As we talked about what Reconciliation is, Miriam and Ken spoke more deeply with me than they had in the past.
Miriam said, “If I asked any of the young people in Nauiyu what Reconciliation means, they would say that it means making your first communion with the priest. That a child would need to tell what they had done wrong. Maybe they punched someone, maybe they swore at a teacher, they’d need to say sorry.
When it comes to the term Reconciliation that is used more widely in Australia... well, I’d say that Reconciliation doesn’t exist in the bush.”
Miriam went on to say that she understands that terms like Reconciliation and Closing the Gap are supposed to mean healing the hurts of the past, together.
She paused and then added “Who is truly listening to our stories of pain and hurt? I don’t know that people really know what it’s like living under this Intervention. How can the pain of the past be healed when there is still so much hurt going on in the present?
The policies of the governments since 2007 are destroying our community. We were once a proud community, with self-determination. We had employment opportunities for our kids. The kids wanted to go to school and they had options.”
Ken then shared with me some of the hard realities of how the Intervention in the NT is affecting young people on a daily basis. He went inside to find a letter and then showed me the Department Of Human Services Youth Allowance form that had been sent to his nephew. I could see on his face how upset he was.
The letter showed that this young man of 18 has only $2.50 a fortnight to survive on after money is allocated and taken out of his Basics Card. Ken gave me a number of reasons for this. Basically, this young man can't find work in the community as there are no jobs. He gets payments from Centrelink deducted because he isn't applying for jobs that don't exist. And he has money deducted from his entitlement for housing, even though he lives on his brother’s veranda in a swag.
This young man wants to have a better life, but the only food he can afford to buy in the local shop - which is ridiculously expensive - is the cheapest food, which is always junk food. (e.g. lollies and Coke.) How does such a young man take steps to improving his life? No wonder the statistics show increasing numbers of young people taking their lives or turning to self-harm.
“How can this happen?” I ask myself. local Aboriginal people tell me that the Federal and State governments do what they want. They don’t consult with the community, nor do they care about the needs of Aboriginal people, nor their basic human rights.
I believe that other people would be as appalled and deeply upset as I feel, if they knew what was going on. I am only coming to a deeper awareness about the situation through living in the Northern Territory and spending time in communities like Nauiyu.

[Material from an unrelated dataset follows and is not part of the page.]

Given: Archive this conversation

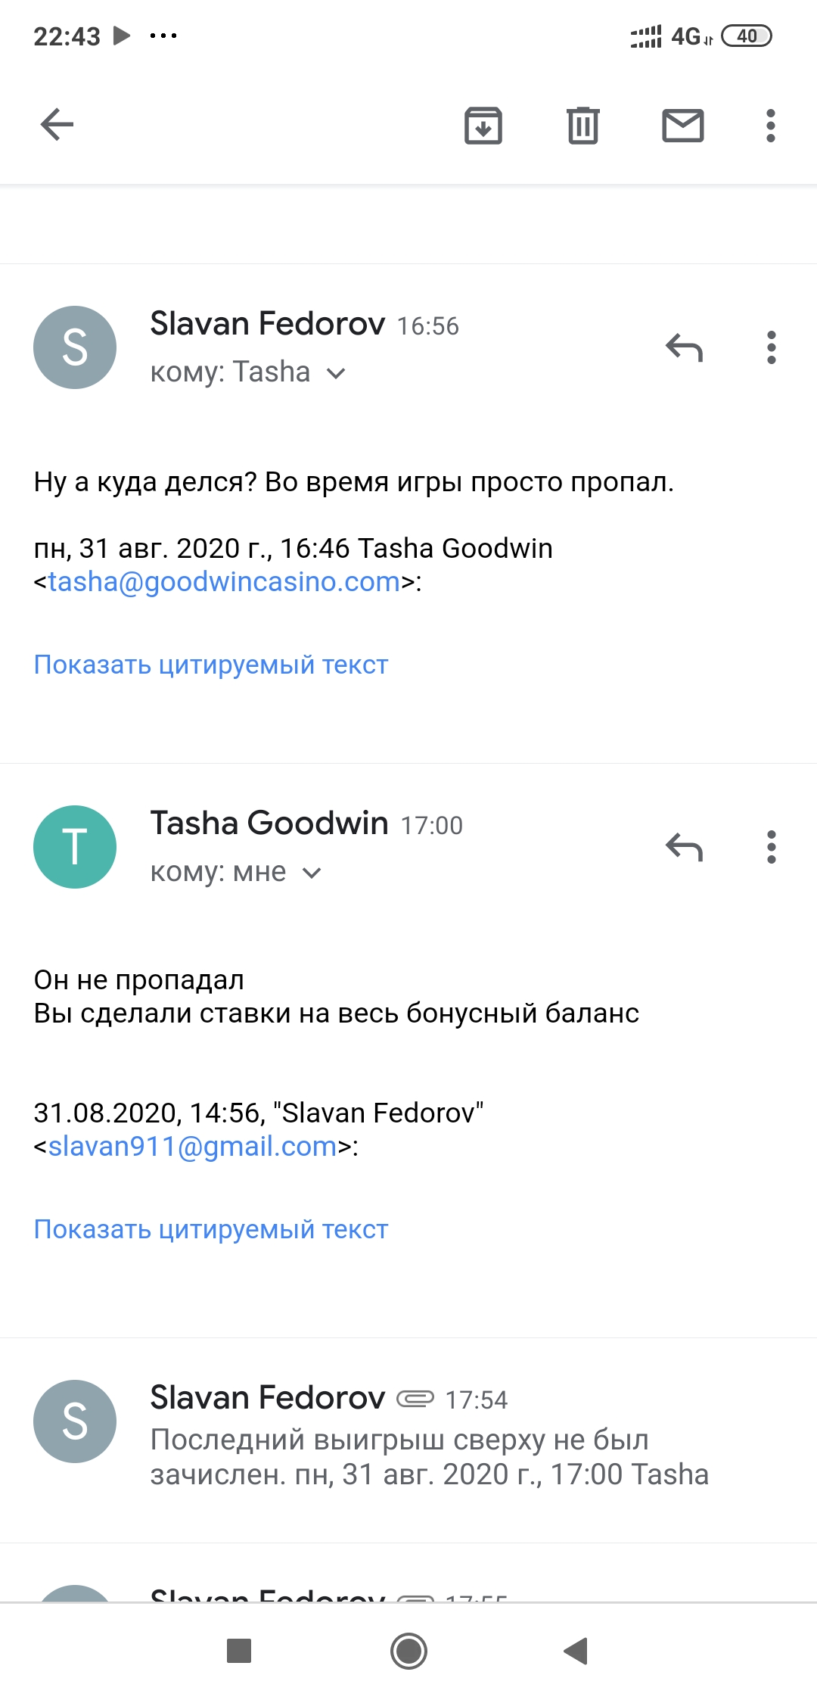Looking at the screenshot, I should [483, 126].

I believe that if people living around Australia realised the truth of the injustices, cruelty and disempowerment that was going on, they would want to support change so that Aboriginal people get a much fairer deal.
My conversation with Miriam and Ken gently drifts back to Dadirri. The essence of Aboriginal Spirituality, about finding the Deep Inner Spring inside us, a place of peace, a place where we can once again find belonging.
Miriam then says:
“People have to feel they belong. If they can’t, this causes hurt and a sense of journeying aimlessly through life. The person is not whole.
How can our people feel a sense of belonging to a community where we have all our power taken away? We have no choice. No options to work.
We don’t want to move away, this is our home, these people are our family.
We have had no input into government policy on us. People come and work from outside the community and implement this policy. We are disempowered.
Many of my brothers and sisters and cousins are still searching for their families that were taken away as children as part of the Stolen Generation. This hurt is still strong.
But you know… I talk to many Indigenous and Non Indigenous people around Australia and they are hurting too. Many people have their own stories. They are disconnected from their roots, their families, their culture, their spirituality.
There is a yearning. How do we connect? How do we heal together? How do we grow a sense of Belonging together?
It’s like we need to know we are all being held. We need to make ourselves strong, believe in ourselves.
If we can connect to someone, we can hold them, like a mother holds a child, that same unconditional love.
If there is connection from that deep inner spring, Dadirri, that spirit within all of us, we can find that commonality. Perhaps we can find healing.
Maybe this is Reconciliation?”
As I drove through the storm that came over our car, the windscreen wipers going, the rain started to ease. My 10-year old son in the front seat next to me noticed a big fluffy, brilliant white cloud snuggled between two dark heavy clouds.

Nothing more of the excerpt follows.